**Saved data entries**

::::

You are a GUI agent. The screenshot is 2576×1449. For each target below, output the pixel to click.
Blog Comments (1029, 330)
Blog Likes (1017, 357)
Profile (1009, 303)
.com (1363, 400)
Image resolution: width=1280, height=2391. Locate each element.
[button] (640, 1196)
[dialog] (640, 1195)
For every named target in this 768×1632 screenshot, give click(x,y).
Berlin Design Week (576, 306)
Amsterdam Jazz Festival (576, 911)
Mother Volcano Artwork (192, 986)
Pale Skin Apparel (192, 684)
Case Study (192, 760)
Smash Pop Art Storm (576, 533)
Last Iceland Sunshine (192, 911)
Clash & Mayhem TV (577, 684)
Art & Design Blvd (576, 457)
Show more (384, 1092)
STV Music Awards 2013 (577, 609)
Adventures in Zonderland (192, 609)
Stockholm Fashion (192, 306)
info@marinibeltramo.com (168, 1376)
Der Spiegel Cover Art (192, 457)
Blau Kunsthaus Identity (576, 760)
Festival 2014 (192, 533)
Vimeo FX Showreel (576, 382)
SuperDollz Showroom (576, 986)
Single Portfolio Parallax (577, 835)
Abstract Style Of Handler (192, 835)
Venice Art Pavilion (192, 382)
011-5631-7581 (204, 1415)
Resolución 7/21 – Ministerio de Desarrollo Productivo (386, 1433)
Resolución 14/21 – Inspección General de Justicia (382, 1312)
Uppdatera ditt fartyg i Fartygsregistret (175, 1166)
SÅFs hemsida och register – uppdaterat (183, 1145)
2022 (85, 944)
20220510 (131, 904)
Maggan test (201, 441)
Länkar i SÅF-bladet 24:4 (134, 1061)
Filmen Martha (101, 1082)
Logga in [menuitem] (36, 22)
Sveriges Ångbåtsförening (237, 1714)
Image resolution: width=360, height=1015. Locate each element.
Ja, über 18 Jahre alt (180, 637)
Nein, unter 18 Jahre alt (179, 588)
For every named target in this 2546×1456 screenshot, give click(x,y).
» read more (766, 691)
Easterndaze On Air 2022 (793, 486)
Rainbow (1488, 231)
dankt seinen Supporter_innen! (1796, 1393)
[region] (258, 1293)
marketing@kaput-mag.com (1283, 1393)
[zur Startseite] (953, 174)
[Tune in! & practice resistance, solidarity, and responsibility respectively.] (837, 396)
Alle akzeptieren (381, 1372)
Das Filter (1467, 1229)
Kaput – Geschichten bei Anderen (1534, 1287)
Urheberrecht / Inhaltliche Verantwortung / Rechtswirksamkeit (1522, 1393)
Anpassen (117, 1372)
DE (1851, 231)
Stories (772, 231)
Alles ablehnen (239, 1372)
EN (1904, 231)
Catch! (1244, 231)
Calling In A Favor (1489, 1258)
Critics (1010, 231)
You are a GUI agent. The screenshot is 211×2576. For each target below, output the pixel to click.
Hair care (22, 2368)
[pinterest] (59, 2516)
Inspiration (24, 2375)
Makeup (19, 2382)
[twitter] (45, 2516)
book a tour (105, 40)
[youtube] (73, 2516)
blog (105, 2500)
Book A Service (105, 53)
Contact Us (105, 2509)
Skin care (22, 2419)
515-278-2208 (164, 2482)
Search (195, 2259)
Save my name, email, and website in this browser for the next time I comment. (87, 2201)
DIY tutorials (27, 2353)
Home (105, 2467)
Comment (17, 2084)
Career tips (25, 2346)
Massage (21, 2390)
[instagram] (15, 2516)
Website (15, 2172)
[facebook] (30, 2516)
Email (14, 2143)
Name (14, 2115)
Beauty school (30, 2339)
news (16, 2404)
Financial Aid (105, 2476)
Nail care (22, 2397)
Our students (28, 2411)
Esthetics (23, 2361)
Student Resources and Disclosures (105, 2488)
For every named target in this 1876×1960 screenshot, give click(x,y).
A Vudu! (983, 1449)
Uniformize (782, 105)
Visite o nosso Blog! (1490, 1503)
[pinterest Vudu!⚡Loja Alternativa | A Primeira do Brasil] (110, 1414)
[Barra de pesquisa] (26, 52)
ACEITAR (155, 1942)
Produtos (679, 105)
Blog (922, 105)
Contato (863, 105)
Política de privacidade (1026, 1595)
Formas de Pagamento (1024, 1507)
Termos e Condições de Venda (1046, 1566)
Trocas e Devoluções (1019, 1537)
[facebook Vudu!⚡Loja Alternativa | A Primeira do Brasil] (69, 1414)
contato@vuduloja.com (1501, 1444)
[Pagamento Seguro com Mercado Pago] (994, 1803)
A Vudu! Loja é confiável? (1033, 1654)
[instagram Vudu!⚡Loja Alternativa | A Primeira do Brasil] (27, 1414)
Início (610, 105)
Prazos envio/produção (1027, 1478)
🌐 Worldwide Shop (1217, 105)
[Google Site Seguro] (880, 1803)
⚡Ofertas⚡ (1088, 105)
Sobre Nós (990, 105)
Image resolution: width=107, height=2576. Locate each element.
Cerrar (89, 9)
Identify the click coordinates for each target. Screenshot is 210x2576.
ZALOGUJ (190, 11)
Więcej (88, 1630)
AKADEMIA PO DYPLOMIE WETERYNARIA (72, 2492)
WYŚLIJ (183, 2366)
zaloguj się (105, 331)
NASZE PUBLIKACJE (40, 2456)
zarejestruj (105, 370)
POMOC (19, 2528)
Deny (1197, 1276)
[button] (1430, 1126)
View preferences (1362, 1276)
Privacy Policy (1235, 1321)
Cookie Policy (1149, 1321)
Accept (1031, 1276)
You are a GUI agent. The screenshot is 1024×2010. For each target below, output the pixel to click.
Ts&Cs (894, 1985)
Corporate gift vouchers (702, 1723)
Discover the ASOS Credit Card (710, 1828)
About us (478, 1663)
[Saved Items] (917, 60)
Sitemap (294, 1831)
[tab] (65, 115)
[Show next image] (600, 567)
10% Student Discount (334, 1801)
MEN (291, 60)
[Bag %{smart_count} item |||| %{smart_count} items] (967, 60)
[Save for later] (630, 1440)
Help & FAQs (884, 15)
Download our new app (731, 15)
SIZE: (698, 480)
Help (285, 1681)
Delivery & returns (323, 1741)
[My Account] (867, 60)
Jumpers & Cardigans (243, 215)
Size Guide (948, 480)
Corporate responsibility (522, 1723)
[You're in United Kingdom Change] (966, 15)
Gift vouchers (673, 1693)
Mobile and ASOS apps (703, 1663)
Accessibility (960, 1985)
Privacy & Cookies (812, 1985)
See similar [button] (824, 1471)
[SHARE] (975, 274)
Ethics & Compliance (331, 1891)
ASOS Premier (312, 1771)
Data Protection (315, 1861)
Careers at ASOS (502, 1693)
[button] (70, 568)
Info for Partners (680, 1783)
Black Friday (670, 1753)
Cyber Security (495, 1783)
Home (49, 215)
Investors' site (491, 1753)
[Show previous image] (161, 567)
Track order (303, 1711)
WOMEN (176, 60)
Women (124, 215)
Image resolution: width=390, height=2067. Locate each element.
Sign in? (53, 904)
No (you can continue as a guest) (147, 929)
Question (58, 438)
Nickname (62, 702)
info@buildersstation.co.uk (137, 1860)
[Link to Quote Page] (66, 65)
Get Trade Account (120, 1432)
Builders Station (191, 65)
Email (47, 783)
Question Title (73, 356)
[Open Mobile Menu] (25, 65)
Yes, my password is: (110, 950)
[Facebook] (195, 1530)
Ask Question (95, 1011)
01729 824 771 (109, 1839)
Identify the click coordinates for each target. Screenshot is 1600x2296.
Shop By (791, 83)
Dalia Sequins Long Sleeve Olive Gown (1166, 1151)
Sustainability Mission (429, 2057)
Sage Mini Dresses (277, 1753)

::::

**WORK REQUIRED**
Reproduce the preceding records exactly and completely.

**EXERCISE ANSWER**
You are a GUI agent. The screenshot is 2576×1449. For each target below, output the pixel to click.
Blog Comments (1029, 330)
Blog Likes (1017, 357)
Profile (1009, 303)
.com (1363, 400)
Image resolution: width=1280, height=2391. Locate each element.
[button] (640, 1196)
[dialog] (640, 1195)
For every named target in this 768×1632 screenshot, give click(x,y).
Berlin Design Week (576, 306)
Amsterdam Jazz Festival (576, 911)
Mother Volcano Artwork (192, 986)
Pale Skin Apparel (192, 684)
Case Study (192, 760)
Smash Pop Art Storm (576, 533)
Last Iceland Sunshine (192, 911)
Clash & Mayhem TV (577, 684)
Art & Design Blvd (576, 457)
Show more (384, 1092)
STV Music Awards 2013 (577, 609)
Adventures in Zonderland (192, 609)
Stockholm Fashion (192, 306)
info@marinibeltramo.com (168, 1376)
Der Spiegel Cover Art (192, 457)
Blau Kunsthaus Identity (576, 760)
Festival 2014 (192, 533)
Vimeo FX Showreel (576, 382)
SuperDollz Showroom (576, 986)
Single Portfolio Parallax (577, 835)
Abstract Style Of Handler (192, 835)
Venice Art Pavilion (192, 382)
011-5631-7581 (204, 1415)
Resolución 7/21 – Ministerio de Desarrollo Productivo (386, 1433)
Resolución 14/21 – Inspección General de Justicia (382, 1312)
Uppdatera ditt fartyg i Fartygsregistret (175, 1166)
SÅFs hemsida och register – uppdaterat (183, 1145)
2022 (85, 944)
20220510 (131, 904)
Maggan test (201, 441)
Länkar i SÅF-bladet 24:4 (134, 1061)
Filmen Martha (101, 1082)
Logga in [menuitem] (36, 22)
Sveriges Ångbåtsförening (237, 1714)
Image resolution: width=360, height=1015. Locate each element.
Ja, über 18 Jahre alt (180, 637)
Nein, unter 18 Jahre alt (179, 588)
For every named target in this 2546×1456 screenshot, give click(x,y).
» read more (766, 691)
Easterndaze On Air 2022 (793, 486)
Rainbow (1488, 231)
dankt seinen Supporter_innen! (1796, 1393)
[region] (258, 1293)
marketing@kaput-mag.com (1283, 1393)
[zur Startseite] (953, 174)
[Tune in! & practice resistance, solidarity, and responsibility respectively.] (837, 396)
Alle akzeptieren (381, 1372)
Das Filter (1467, 1229)
Kaput – Geschichten bei Anderen (1534, 1287)
Urheberrecht / Inhaltliche Verantwortung / Rechtswirksamkeit (1522, 1393)
Anpassen (117, 1372)
DE (1851, 231)
Stories (772, 231)
Alles ablehnen (239, 1372)
EN (1904, 231)
Catch! (1244, 231)
Calling In A Favor (1489, 1258)
Critics (1010, 231)
You are a GUI agent. The screenshot is 211×2576. For each target below, output the pixel to click.
Hair care (22, 2368)
[pinterest] (59, 2516)
Inspiration (24, 2375)
Makeup (19, 2382)
[twitter] (45, 2516)
book a tour (105, 40)
[youtube] (73, 2516)
blog (105, 2500)
Book A Service (105, 53)
Contact Us (105, 2509)
Skin care (22, 2419)
515-278-2208 (164, 2482)
Search (195, 2259)
Save my name, email, and website in this browser for the next time I comment. (87, 2201)
DIY tutorials (27, 2353)
Home (105, 2467)
Comment (17, 2084)
Career tips (25, 2346)
Massage (21, 2390)
[instagram] (15, 2516)
Website (15, 2172)
[facebook] (30, 2516)
Email (14, 2143)
Name (14, 2115)
Beauty school (30, 2339)
news (16, 2404)
Financial Aid (105, 2476)
Nail care (22, 2397)
Our students (28, 2411)
Esthetics (23, 2361)
Student Resources and Disclosures (105, 2488)
For every named target in this 1876×1960 screenshot, give click(x,y).
A Vudu! (983, 1449)
Uniformize (782, 105)
Visite o nosso Blog! (1490, 1503)
[pinterest Vudu!⚡Loja Alternativa | A Primeira do Brasil] (110, 1414)
[Barra de pesquisa] (26, 52)
ACEITAR (155, 1942)
Produtos (679, 105)
Blog (922, 105)
Contato (863, 105)
Política de privacidade (1026, 1595)
Formas de Pagamento (1024, 1507)
Termos e Condições de Venda (1046, 1566)
Trocas e Devoluções (1019, 1537)
[facebook Vudu!⚡Loja Alternativa | A Primeira do Brasil] (69, 1414)
contato@vuduloja.com (1501, 1444)
[Pagamento Seguro com Mercado Pago] (994, 1803)
A Vudu! Loja é confiável? (1033, 1654)
[instagram Vudu!⚡Loja Alternativa | A Primeira do Brasil] (27, 1414)
Início (610, 105)
Prazos envio/produção (1027, 1478)
🌐 Worldwide Shop (1217, 105)
[Google Site Seguro] (880, 1803)
⚡Ofertas⚡ (1088, 105)
Sobre Nós (990, 105)
Image resolution: width=107, height=2576. Locate each element.
Cerrar (89, 9)
Identify the click coordinates for each target. Screenshot is 210x2576.
ZALOGUJ (190, 11)
Więcej (88, 1630)
AKADEMIA PO DYPLOMIE WETERYNARIA (72, 2492)
WYŚLIJ (183, 2366)
zaloguj się (105, 331)
NASZE PUBLIKACJE (40, 2456)
zarejestruj (105, 370)
POMOC (19, 2528)
Deny (1197, 1276)
[button] (1430, 1126)
View preferences (1362, 1276)
Privacy Policy (1235, 1321)
Cookie Policy (1149, 1321)
Accept (1031, 1276)
You are a GUI agent. The screenshot is 1024×2010. For each target below, output the pixel to click.
Ts&Cs (894, 1985)
Corporate gift vouchers (702, 1723)
Discover the ASOS Credit Card (710, 1828)
About us (478, 1663)
[Saved Items] (917, 60)
Sitemap (294, 1831)
[tab] (65, 115)
[Show next image] (600, 567)
10% Student Discount (334, 1801)
MEN (291, 60)
[Bag %{smart_count} item |||| %{smart_count} items] (967, 60)
[Save for later] (630, 1440)
Help & FAQs (884, 15)
Download our new app (731, 15)
SIZE: (698, 480)
Help (285, 1681)
Delivery & returns (323, 1741)
[My Account] (867, 60)
Jumpers & Cardigans (243, 215)
Size Guide (948, 480)
Corporate responsibility (522, 1723)
[You're in United Kingdom Change] (966, 15)
Gift vouchers (673, 1693)
Mobile and ASOS apps (703, 1663)
Accessibility (960, 1985)
Privacy & Cookies (812, 1985)
See similar [button] (824, 1471)
[SHARE] (975, 274)
Ethics & Compliance (331, 1891)
ASOS Premier (312, 1771)
Data Protection (315, 1861)
Careers at ASOS (502, 1693)
[button] (70, 568)
Info for Partners (680, 1783)
Black Friday (670, 1753)
Cyber Security (495, 1783)
Home (49, 215)
Investors' site (491, 1753)
[Show previous image] (161, 567)
Track order (303, 1711)
WOMEN (176, 60)
Women (124, 215)
Image resolution: width=390, height=2067. Locate each element.
Sign in? (53, 904)
No (you can continue as a guest) (147, 929)
Question (58, 438)
Nickname (62, 702)
info@buildersstation.co.uk (137, 1860)
[Link to Quote Page] (66, 65)
Get Trade Account (120, 1432)
Builders Station (191, 65)
Email (47, 783)
Question Title (73, 356)
[Open Mobile Menu] (25, 65)
Yes, my password is: (110, 950)
[Facebook] (195, 1530)
Ask Question (95, 1011)
01729 824 771 (109, 1839)
Identify the click coordinates for each target. Screenshot is 1600x2296.
Shop By (791, 83)
Dalia Sequins Long Sleeve Olive Gown (1166, 1151)
Sustainability Mission (429, 2057)
Sage Mini Dresses (277, 1753)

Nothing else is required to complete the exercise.